Le carré rouge de la colère flotte sur Avignon (mais le spectacle continue)
Jack Dion | Jeudi 10 Juillet 2014 / Marianne.Curieux festival d’Avignon où spectacle et combat se mêlent en permanence sous des formes diverses. Cela se voit aussi bien dans le In pour « Orlando ou l’impatience » d’Olivier Py, que dans deux pièces du Off, « Souterrain blues » de Peter Handke, mis en scène par Xavier Bazin, et « Au dehors » d’Alain Ubaldi.
Avec « Souterrain Blues », de Peter Handke, mis en scène par Xavier Bazin, dans le Off, on est assuré de ne pas sombrer dans l’enflure verbale. Chez Handke, un mot est un mot. Il est pesé au trébuchet, étudié, raboté si nécessaire, pour viser juste et n’en pas dire plus qu’il ne faut.
Handke conte l’histoire d’un homme (superbe Yann Collette) qui recherche la beauté humaine, et qui accuse les gens ordinaires de lui barrer la route de cette quête tant ils sont obsédés par des choses de la vie secondaires, bassement matérielles, viles, méprisables.
Tout en marchant en long et en large sur la scène (On marche beaucoup, chez Handke), Yann Collette déverse sa bile sur ses contemporains, un peu à la manière d’un Thomas Bernhard, l’autodestruction en moins. Il leur reproche de passer en permanence à côté de l’essentiel, de se complaire dans le superficiel. Il les apostrophe, il les interpelle, il les provoque, il les injurie, en quête de cette unique question : « Où es-tu passée beauté humaine ?»
Soudain surgit sur scène une superbe brune (Véronique Sacri) qui fait office de Scud envoyé à la figure de l’atrabilaire masculin. Elle inverse les rôles. A l’homme pétrifié par la femme venue du néant, elle oppose la jeunesse, la sensualité, la provocation et la réalité de l’humaine condition.
Dégage ! lui dit-elle. Vas vivre sur une planète isolée, calcifié que tu es par les flatulences de la beauté perdue, pars pour le Paradis inhabité.
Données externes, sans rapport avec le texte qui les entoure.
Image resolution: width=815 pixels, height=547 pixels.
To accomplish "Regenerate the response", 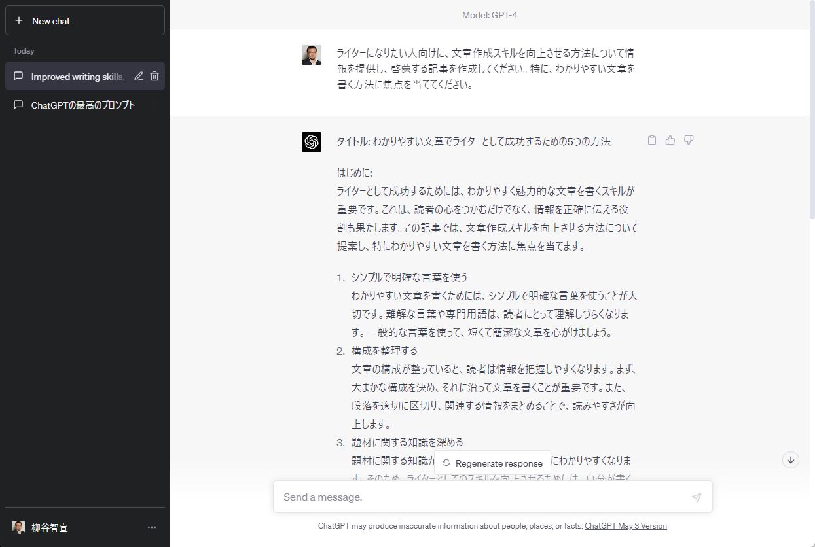I will pos(492,463).
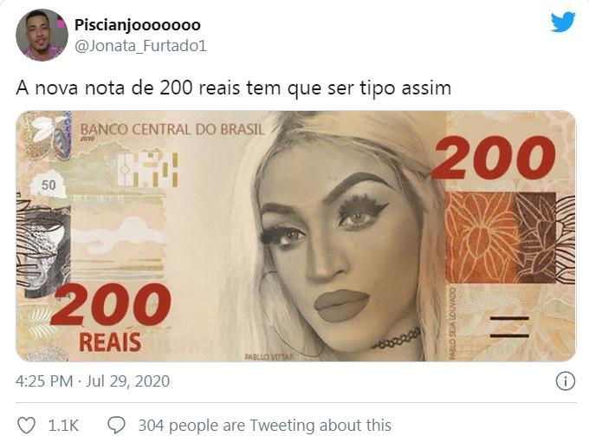View 304 people are Tweeting about this
The width and height of the screenshot is (589, 436).
click(265, 426)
Et l’on voit alors l’homme aveuglé venir ses réfugier dans les bras de la belle, comme s’il avait soudain réalisé que sa quête de l’impossible lui avait fait rater l’essentiel. Un très grand moment de théâtre, assurément.
* « Souterrain Blues » de Peter Handke, par la Compagnie La Bataille, mise en scène Yann Collette, Collège de la Salle jusqu’au 27 juillet (04 32 76 20 33), festival Off.